*Records provided:*
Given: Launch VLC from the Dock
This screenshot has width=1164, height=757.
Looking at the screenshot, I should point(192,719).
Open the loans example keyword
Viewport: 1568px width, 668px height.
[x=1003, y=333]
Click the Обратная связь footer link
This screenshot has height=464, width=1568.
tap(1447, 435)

*Problem details:*
Reproduce the data exactly, omitting nothing.

*Result of this task:*
Given: Launch VLC from the Dock
This screenshot has width=1164, height=757.
Looking at the screenshot, I should point(192,719).
Open the loans example keyword
Viewport: 1568px width, 668px height.
[x=1003, y=333]
Click the Обратная связь footer link
This screenshot has height=464, width=1568.
tap(1447, 435)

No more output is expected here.